Look through the data below and extract, unchanged, the lines from the one that contains "You are a computer-use" to the one that contains "764x483 pixels.", both included.

▶ Data for review:
====

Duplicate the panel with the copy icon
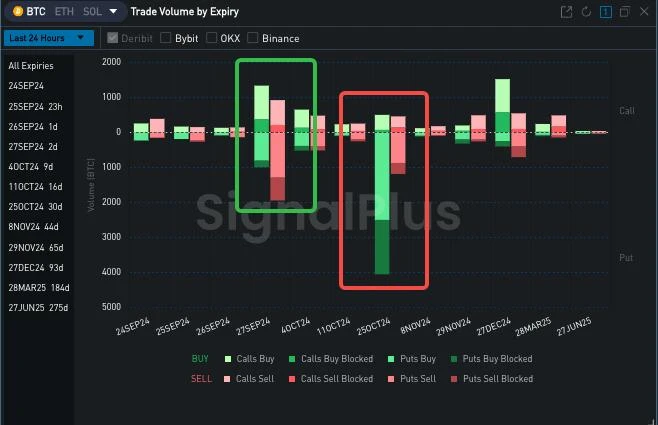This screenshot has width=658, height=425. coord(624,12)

====

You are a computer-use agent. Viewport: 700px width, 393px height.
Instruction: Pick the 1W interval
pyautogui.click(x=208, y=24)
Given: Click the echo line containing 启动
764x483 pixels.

====

▶ Output for this task:
You are a computer-use agent. Viewport: 700px width, 393px height.
Instruction: Pick the 1W interval
pyautogui.click(x=208, y=24)
Given: Click the echo line containing 启动
764x483 pixels.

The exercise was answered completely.